§ **Supplied passage**:
_ _ _ _ _ _ _

5G: What does it mean to me?
A lot of different things come to mind when I think of 5G. The capabilities it brings forth in terms of enhanced bandwidth, lower latency, higher speeds, higher reliability; the different 5G enabled services that Cloud providers have launched; and even the recent news about how air traffic can be affected by 5G, owing to the capabilities of 5G to handle radio bands of much broader frequency range compared to 4G; etc.
The capabilities of 5G further takes me to think about specific use cases:
- Think of a hospital with thousands of connected health monitoring 5G enabled devices. The higher speeds and lower latency can help transmit the information collected by these devices to a processing unit which can all help take faster decisions to save lives.
- Think of an industrial machine shop using connected 5G enabled sensors which can detect variations in temperature, alignment of a drill bit, or any other change that can affect the machining operation. 5G capabilities of these sensors can help transmit the observations to a processing unit which can in turn take any corrective action at low latencies.
The list
of use cases for 5G adaption in warehouses, hospitals, restaurants, industries,
automobiles etc... seem endless.
But is this
what 5G really is? - Thinking about new use cases to solve, planning proof of
concept to understand the new service offerings or looking forward to buy a 5G
enabled phone to download movie on the go?
If we opt for a
hasty yes, then we must ask ourselves “Then what was 4G, 3G…?”.
The point here
is, we need to really understand that every 5G capability and use case we saw were
true and relevant when 2G came up, and then with 3G and then again for 4G. These
capabilities and use cases will continue to be relevant for 6G and 7G and so on.
Ok… then what does 5G mean?

_ _ _ _ _ _ _

§ **Entries supplied**:
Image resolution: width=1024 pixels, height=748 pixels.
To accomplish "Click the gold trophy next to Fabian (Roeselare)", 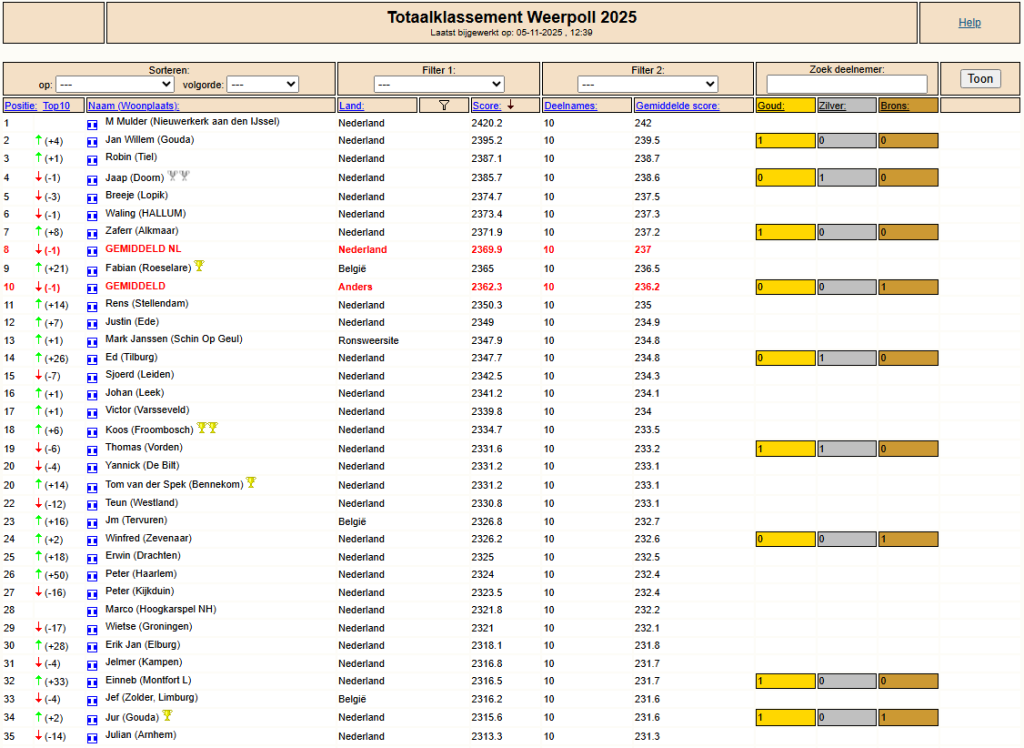I will 199,265.
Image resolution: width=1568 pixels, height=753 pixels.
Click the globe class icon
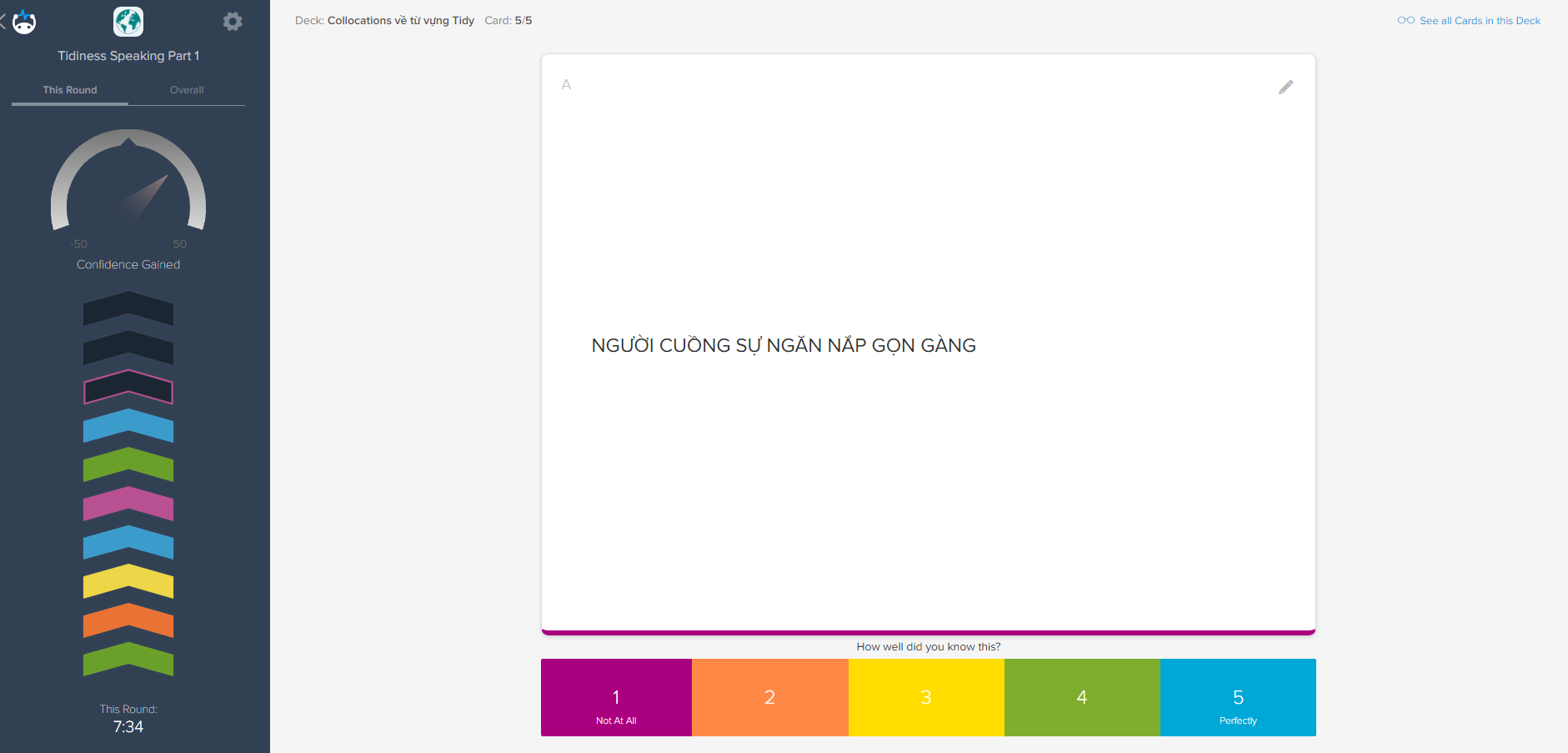128,22
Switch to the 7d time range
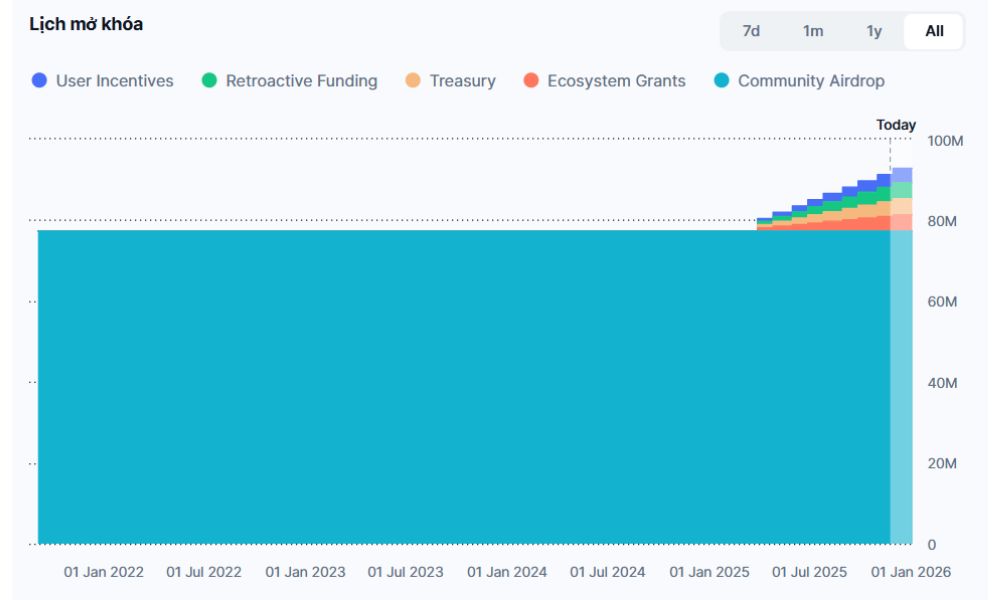The image size is (1000, 600). pyautogui.click(x=751, y=31)
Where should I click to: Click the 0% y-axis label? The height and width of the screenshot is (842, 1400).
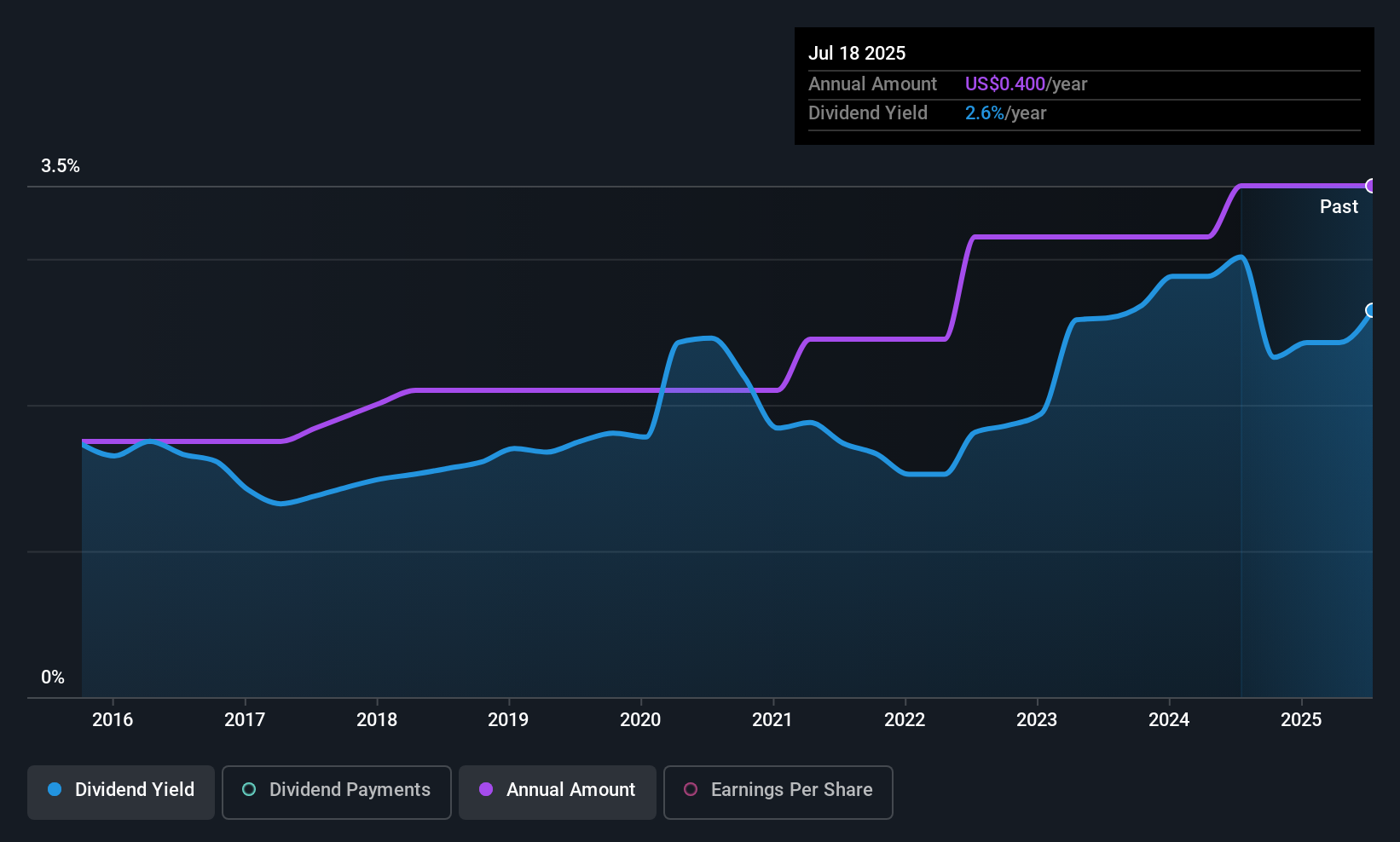pyautogui.click(x=53, y=678)
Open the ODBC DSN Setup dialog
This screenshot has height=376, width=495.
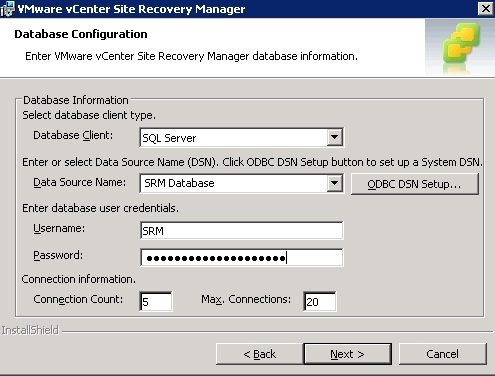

_ _ _ _ _ _ _

§ **Exercises**:
a – Rewrite the 5G piece from "But is this" to "7G and so on.", changing "use cases" to "applications".
b – In the 5G piece, what could higher speeds and lower latency help do in a hospital with connected health monitoring devices?
c – Summarize the 5G piece in two sentences.

§ **Expected outputs**:
a –
But is this
what 5G really is? - Thinking about new applications to solve, planning proof of
concept to understand the new service offerings or looking forward to buy a 5G
enabled phone to download movie on the go?
If we opt for a
hasty yes, then we must ask ourselves “Then what was 4G, 3G…?”.
The point here
is, we need to really understand that every 5G capability and use case we saw were
true and relevant when 2G came up, and then with 3G and then again for 4G. These
capabilities and applications will continue to be relevant for 6G and 7G and so on.

b – They could help transmit the information collected by these devices to a processing unit, helping take faster decisions to save lives.

c – 5G brings enhanced bandwidth, lower latency, higher speeds and higher reliability, which suggest use cases such as connected health monitoring devices in hospitals and sensors in industrial machine shops. Such capabilities and use cases were also true and relevant for 2G, 3G and 4G and will remain so for 6G and beyond, which raises the question of what 5G really means.